中1男女殺害事件に社説で夜中徘徊を「冒険」と口にした毎日や東京

◆犯罪招く大人の思考

 冒険小説の先駆けとなったのは、英国の著作家ダニエル・デフォーの『ロビンソン・クルーソー』(1719年)とされる。19世紀には子供たちも引きつけ『宝島』や『十五少年漂流記』などが登場する。誰もが知っている物語だ。

 辞書によれば、冒険とは「危険を伴うことをあえてすること」とある。ただし単なる無謀ではない。本紙8月23日付に紹介された『探検と冒険の歴史大図鑑』(丸善出版)にあるように、冒険は準備万端、速戦即決で、恥辱的な撤退や致命的な失敗もある。動機はさまざまだが、何らかの目的があって果敢に挑戦する。それが冒険だ。

 言うまでもないが、夜間から未明に街を徘徊していた大阪・寝屋川市の中学1年男女生徒の行動は冒険ではない。目的も見られないし、そもそも危険に対する心構えがない。無防備だから、やすやすと魔の手に掛かった。そう思われてならない。

 ところが毎日社説は「中学生になると冒険心が生まれ親元を離れて行動したがるのはおかしくない」(23日付)と「冒険心」を持ち出す。東京社説も「子どもの夜遊びを推奨するつもりはないが、中学生が少し背伸びをし、冒険してみることは、大人になるための一里塚でもある」(24日付)と、「冒険」を口にする。
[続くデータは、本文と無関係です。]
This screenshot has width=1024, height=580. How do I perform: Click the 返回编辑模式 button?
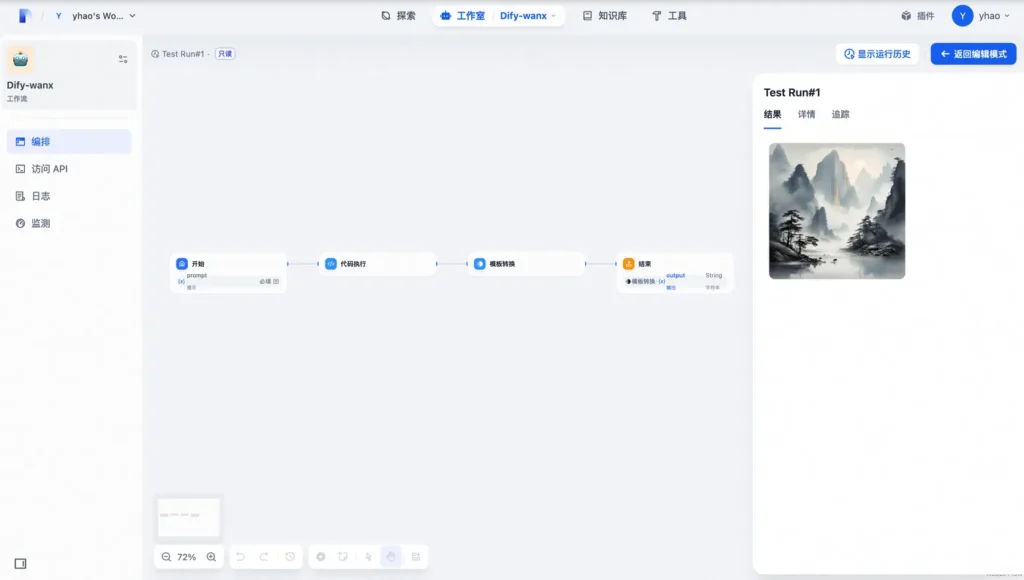[973, 54]
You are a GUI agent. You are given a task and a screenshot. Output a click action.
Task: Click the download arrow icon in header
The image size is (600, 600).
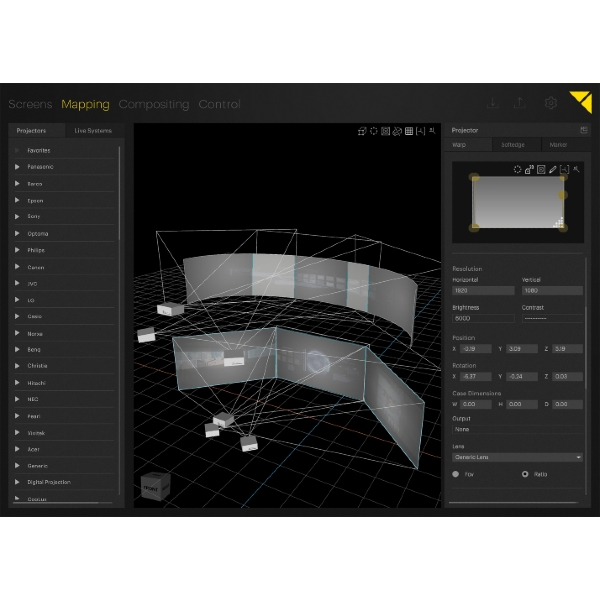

 確かに中学生ともなれば、冒険心も生じるが、徘徊と冒険は似て非なるものだ。真の冒険家なら、愚弄するなと怒り出すに違いない。それを毎日と東京はごちゃ混ぜにする。そんな無分別な大人の思考が犯罪を招いている。

 犯罪防止も大きく言えば安全保障だが、「9条」のお題目を唱えていれば平和が守られるかのように、ここでも「子供を守れ」と言うだけで具体的な抑止論がない。

◆妙な防犯カメラ批判

 朝日の天声人語は「前途ある命がまた魔手にかかり、ほぼ1年をへて繰り返すコラムに、悲しみと怒りが消えない」(25日付)と書く。「1年をへて」とは、昨年8月の神戸小1女児殺害事件を指すが、この1年、朝日は犯罪防止の提言のひとつでもしたのだろうか。否、ひとつだにない。

 ところが、朝日社説は「防ぐ手立てなかったか」(24日付)と、まことしやかに言う。冗談ではない、手立てはいくつかあるのに、それを拒んできたのは朝日にほかならない。防犯カメラがそうだ。

 今事件で犯人逮捕の決め手となったが、東京都が昨年、通学路への防犯カメラの設置を促すため都内の全小学校区に補助金を出すことを決めると、「カメラは脇役にすぎない。使い方を誤ればプライバシーを脅かす」(同4月25日付社説)と難癖をつけた。

 弁護士会は「監視カメラで監視されているということ自体が、監視される人のプライバシー権を侵害する」と言い、朝日などもこれに与してきた。今回も朝日社説は「犯罪抑止の面では役割を果たせなかったともいえる」と否定的だ。

 そうではあるまい。犯人逮捕で次の犯罪は確実に防げたから、抑止力の役割を果たしている。いつまで防犯カメラを忌み嫌うつもりなのか。

 東京もそうだ。前掲社説は、防犯カメラが犯罪捜査の力となると認めつつも、「残念ながら、防犯カメラが命を守ってくれるわけではない」と開き直り、逆に「防犯カメラがもたらすものは、安心感」で、それで不安を忘れさせ、「子どもたちの警戒心を薄れさせていないだろうか」と、まるで防犯カメラのせいで犯罪が起こったかのように書く。

◆「手立て」に法整備を

 今回の容疑者は再犯者だった。こうした猟奇殺人犯の再犯を防ぐには、米国のミーガン法のように児童への性犯罪歴のある人物の情報を公開し地域ぐるみで監視したり、フランスの累犯対策法のように性犯罪者に衛星利用測位システム(GPS)を備えた腕輪を装着させたりするなど、しかるべき手立てがある。

 これらは週刊誌やテレビで取り上げられているが、新聞は沈黙している。犯罪者の人権ばかりが重んじられ、被害者の人権は顧みられない。これでは犯罪者の人権天国だ。

 少年事件で冒険を口にしたり、「悲しみと怒りが消えない」と言うなら、孤島で劇的な回心を果たしたロビンソンのように、少しは勇気を出して法整備へ一歩踏み出すべきだ。それもできないなら、手立てなど言わぬことだ。